Vibrando empieza siempre el alma insuflada de flamenco, y un suspiro es su respuesta ante el envite del aire en sus pulmones. Dicen que el cantaor suspira en dos veces: toma impulso, aliento de vida, llenándose primero; y se vacía después con una estrofa rotunda y sentenciosa, llena de melancolía y celebrante:
De azúcar y nata
fueron tus besos.
No lo esperaba.
fueron tus besos.
No lo esperaba.
Después, como en todo suspiro, el alivio.
Siempre me he preguntado qué siente un extranjero, o alguien ajeno al flamenco, qué ocurre en su conciencia, cuando topa por primera vez en su vida adulta con esta música (y digo topa como ante un muro porque no hay duda de que el flamenco no deja indiferente, se arroja ente los ojos), ¿será algo exótico, con olor a desierto? ¿un ritmo irrenunciable como el rock and roll? Debe ser algo formidable esa sensación para mí desconocida, para muchos, inolvidable.

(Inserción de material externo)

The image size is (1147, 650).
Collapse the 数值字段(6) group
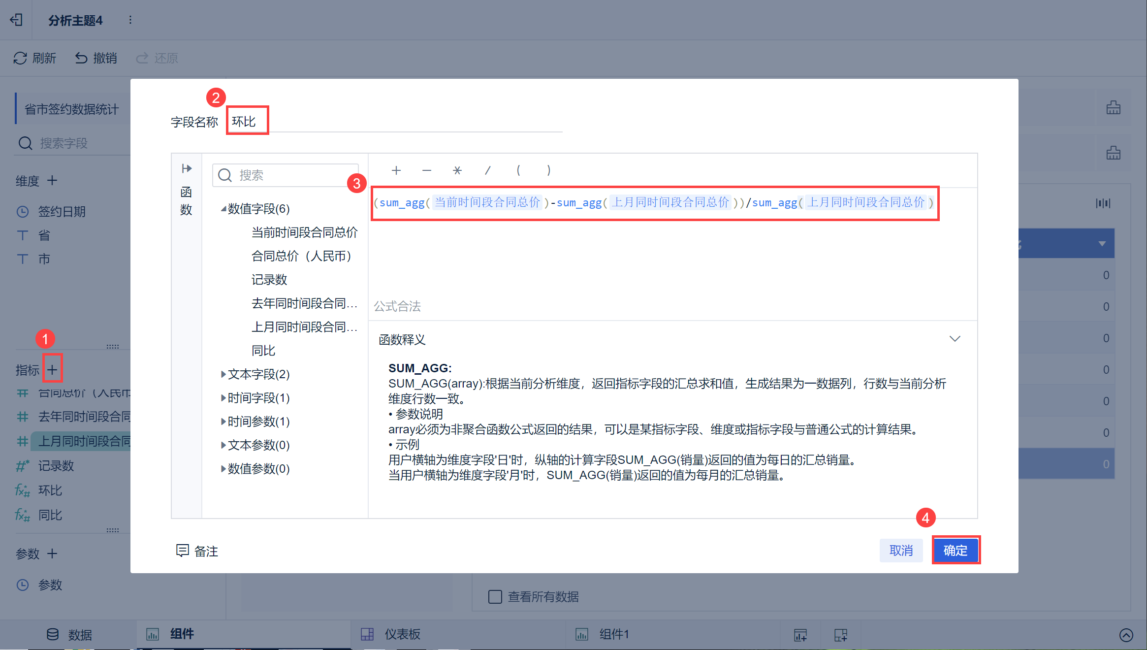[x=223, y=209]
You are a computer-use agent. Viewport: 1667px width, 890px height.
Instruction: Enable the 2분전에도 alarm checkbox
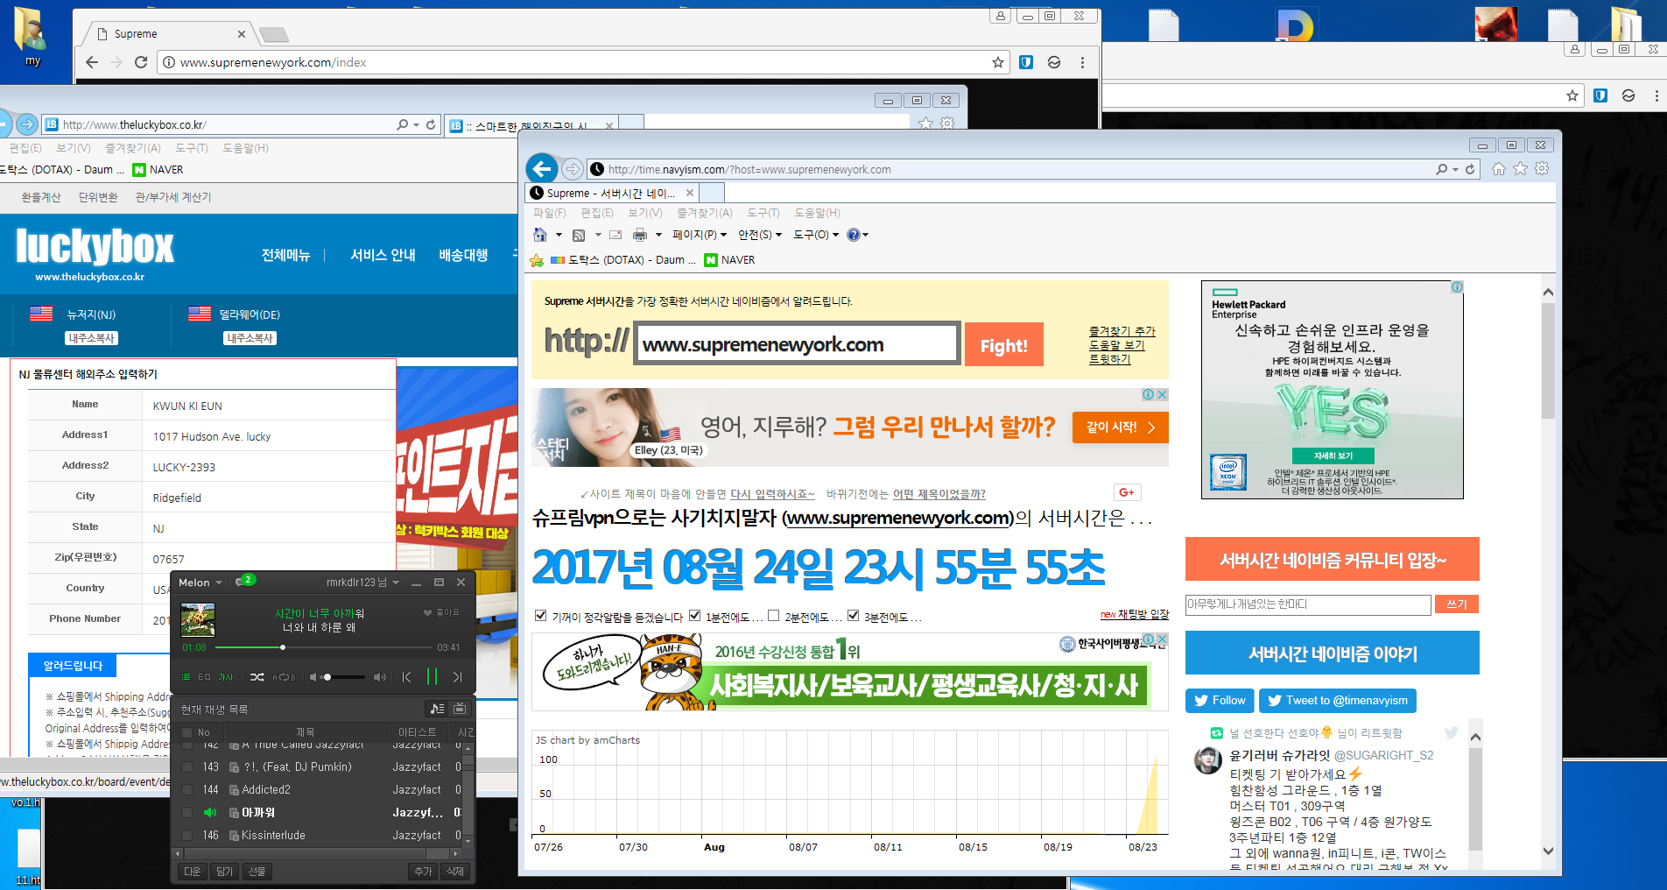[x=773, y=616]
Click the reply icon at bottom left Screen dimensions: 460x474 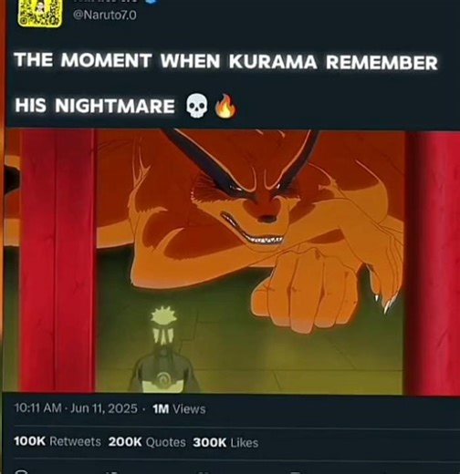click(x=21, y=472)
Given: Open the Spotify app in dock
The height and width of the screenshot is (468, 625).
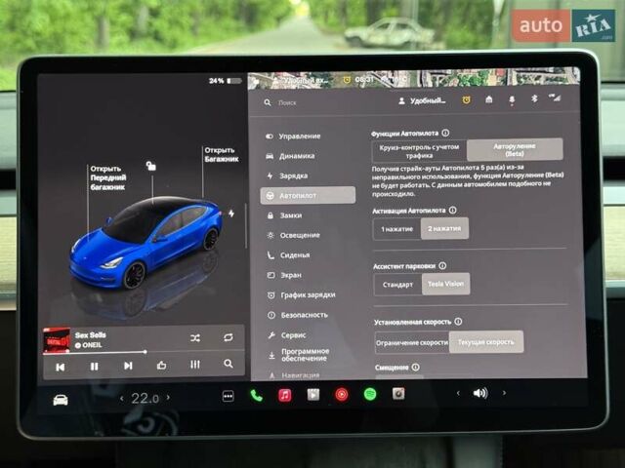Looking at the screenshot, I should coord(370,394).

Como una prolongación de la vida, o una expresión de ésta, flamenco aúna sin contradicción lo alegre y lo triste, la quietud y el frenesí, lo amargo del recuerdo y lo sabroso del olvido y al contrario, en un espacio donde nadie teme expresar lo que siente, el pathos de la existencia, lo justo de la venganza. ¿Quién no pasa del llanto a la euforia, de la euforia al llanto, en muchos momentos de su vida? ¿quién no viene y va del caño al coro? Nadie. Igual disfrutamos una Debla y después una Alegría. Con ellas, regamos las raíces de un mismo árbol, la vida.
Por eso el flamenco, declarado o no, para nosotros, es matrimonio.